### EXERCISE
Recast every line of the records below as a JSON list of strings, one string per line, leaving out blank lines.

******************************

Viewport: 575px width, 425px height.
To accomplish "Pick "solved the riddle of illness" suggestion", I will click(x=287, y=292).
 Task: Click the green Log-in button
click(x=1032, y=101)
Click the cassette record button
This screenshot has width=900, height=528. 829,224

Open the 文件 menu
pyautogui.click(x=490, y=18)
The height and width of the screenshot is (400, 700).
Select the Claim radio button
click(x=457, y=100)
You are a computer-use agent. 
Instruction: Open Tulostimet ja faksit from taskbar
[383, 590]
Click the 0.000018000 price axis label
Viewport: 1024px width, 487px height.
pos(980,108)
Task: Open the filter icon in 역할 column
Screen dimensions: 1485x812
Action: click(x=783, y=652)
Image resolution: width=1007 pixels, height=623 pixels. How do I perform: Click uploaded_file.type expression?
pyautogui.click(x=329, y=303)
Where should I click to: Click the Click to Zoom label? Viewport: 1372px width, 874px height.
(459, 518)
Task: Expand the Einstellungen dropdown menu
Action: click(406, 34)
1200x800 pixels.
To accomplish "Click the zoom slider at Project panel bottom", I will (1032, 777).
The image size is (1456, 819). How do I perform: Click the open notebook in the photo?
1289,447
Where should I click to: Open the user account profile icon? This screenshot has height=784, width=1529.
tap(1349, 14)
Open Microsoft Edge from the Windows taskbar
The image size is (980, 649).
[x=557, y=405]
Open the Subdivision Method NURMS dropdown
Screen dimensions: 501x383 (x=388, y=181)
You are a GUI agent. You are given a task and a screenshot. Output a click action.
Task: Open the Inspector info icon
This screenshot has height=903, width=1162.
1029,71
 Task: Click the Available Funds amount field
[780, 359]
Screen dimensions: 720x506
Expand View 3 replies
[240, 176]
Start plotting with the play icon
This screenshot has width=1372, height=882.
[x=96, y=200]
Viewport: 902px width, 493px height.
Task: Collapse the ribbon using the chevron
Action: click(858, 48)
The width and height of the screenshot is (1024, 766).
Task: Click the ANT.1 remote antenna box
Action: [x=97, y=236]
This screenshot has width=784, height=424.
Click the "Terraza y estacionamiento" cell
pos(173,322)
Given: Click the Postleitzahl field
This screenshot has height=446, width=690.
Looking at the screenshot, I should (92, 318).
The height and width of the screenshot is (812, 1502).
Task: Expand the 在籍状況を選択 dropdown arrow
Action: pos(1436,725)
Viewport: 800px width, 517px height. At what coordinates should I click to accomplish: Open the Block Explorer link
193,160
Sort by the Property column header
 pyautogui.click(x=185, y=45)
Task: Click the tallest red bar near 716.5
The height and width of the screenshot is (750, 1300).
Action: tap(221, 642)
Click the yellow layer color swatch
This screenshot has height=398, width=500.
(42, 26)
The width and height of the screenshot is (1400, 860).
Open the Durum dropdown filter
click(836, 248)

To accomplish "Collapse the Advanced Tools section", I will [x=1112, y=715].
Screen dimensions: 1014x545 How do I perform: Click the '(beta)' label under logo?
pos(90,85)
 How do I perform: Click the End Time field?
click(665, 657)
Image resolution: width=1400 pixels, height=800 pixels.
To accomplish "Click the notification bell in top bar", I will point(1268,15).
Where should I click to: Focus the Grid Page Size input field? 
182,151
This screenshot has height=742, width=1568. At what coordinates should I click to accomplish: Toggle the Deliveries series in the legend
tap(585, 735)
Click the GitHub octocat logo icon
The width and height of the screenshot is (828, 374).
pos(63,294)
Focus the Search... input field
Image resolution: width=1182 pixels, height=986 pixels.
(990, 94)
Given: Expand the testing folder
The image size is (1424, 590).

******************************

### THE RESPONSE
[
  "Viewport: 575px width, 425px height.",
  "To accomplish \"Pick \"solved the riddle of illness\" suggestion\", I will click(x=287, y=292).",
  " Task: Click the green Log-in button",
  "click(x=1032, y=101)",
  "Click the cassette record button",
  "This screenshot has width=900, height=528. 829,224",
  "Open the 文件 menu",
  "pyautogui.click(x=490, y=18)",
  "The height and width of the screenshot is (400, 700).",
  "Select the Claim radio button",
  "click(x=457, y=100)",
  "You are a computer-use agent. ",
  "Instruction: Open Tulostimet ja faksit from taskbar",
  "[383, 590]",
  "Click the 0.000018000 price axis label",
  "Viewport: 1024px width, 487px height.",
  "pos(980,108)",
  "Task: Open the filter icon in 역할 column",
  "Screen dimensions: 1485x812",
  "Action: click(x=783, y=652)",
  "Image resolution: width=1007 pixels, height=623 pixels. How do I perform: Click uploaded_file.type expression?",
  "pyautogui.click(x=329, y=303)",
  "Where should I click to: Click the Click to Zoom label? Viewport: 1372px width, 874px height.",
  "(459, 518)",
  "Task: Expand the Einstellungen dropdown menu",
  "Action: click(406, 34)",
  "1200x800 pixels.",
  "To accomplish \"Click the zoom slider at Project panel bottom\", I will (1032, 777).",
  "The image size is (1456, 819). How do I perform: Click the open notebook in the photo?",
  "1289,447",
  "Where should I click to: Open the user account profile icon? This screenshot has height=784, width=1529.",
  "tap(1349, 14)",
  "Open Microsoft Edge from the Windows taskbar",
  "The image size is (980, 649).",
  "[x=557, y=405]",
  "Open the Subdivision Method NURMS dropdown",
  "Screen dimensions: 501x383 (x=388, y=181)",
  "You are a GUI agent. You are given a task and a screenshot. Output a click action.",
  "Task: Open the Inspector info icon",
  "This screenshot has height=903, width=1162.",
  "1029,71",
  " Task: Click the Available Funds amount field",
  "[780, 359]",
  "Screen dimensions: 720x506",
  "Expand View 3 replies",
  "[240, 176]",
  "Start plotting with the play icon",
  "This screenshot has width=1372, height=882.",
  "[x=96, y=200]",
  "Viewport: 902px width, 493px height.",
  "Task: Collapse the ribbon using the chevron",
  "Action: click(858, 48)",
  "The width and height of the screenshot is (1024, 766).",
  "Task: Click the ANT.1 remote antenna box",
  "Action: [x=97, y=236]",
  "This screenshot has width=784, height=424.",
  "Click the \"Terraza y estacionamiento\" cell",
  "pos(173,322)",
  "Given: Click the Postleitzahl field",
  "This screenshot has height=446, width=690.",
  "Looking at the screenshot, I should (92, 318).",
  "The height and width of the screenshot is (812, 1502).",
  "Task: Expand the 在籍状況を選択 dropdown arrow",
  "Action: pos(1436,725)",
  "Viewport: 800px width, 517px height. At what coordinates should I click to accomplish: Open the Block Explorer link",
  "193,160",
  "Sort by the Property column header",
  " pyautogui.click(x=185, y=45)",
  "Task: Click the tallest red bar near 716.5",
  "The height and width of the screenshot is (750, 1300).",
  "Action: tap(221, 642)",
  "Click the yellow layer color swatch",
  "This screenshot has height=398, width=500.",
  "(42, 26)",
  "The width and height of the screenshot is (1400, 860).",
  "Open the Durum dropdown filter",
  "click(836, 248)",
  "To accomplish \"Collapse the Advanced Tools section\", I will [x=1112, y=715].",
  "Screen dimensions: 1014x545 How do I perform: Click the '(beta)' label under logo?",
  "pos(90,85)",
  " How do I perform: Click the End Time field?",
  "click(665, 657)",
  "Image resolution: width=1400 pixels, height=800 pixels.",
  "To accomplish \"Click the notification bell in top bar\", I will point(1268,15).",
  "Where should I click to: Focus the Grid Page Size input field? ",
  "182,151",
  "This screenshot has height=742, width=1568. At what coordinates should I click to accomplish: Toggle the Deliveries series in the legend",
  "tap(585, 735)",
  "Click the GitHub octocat logo icon",
  "The width and height of the screenshot is (828, 374).",
  "pos(63,294)",
  "Focus the Search... input field",
  "Image resolution: width=1182 pixels, height=986 pixels.",
  "(990, 94)",
  "Given: Expand the testing folder",
  "The image size is (1424, 590)."
]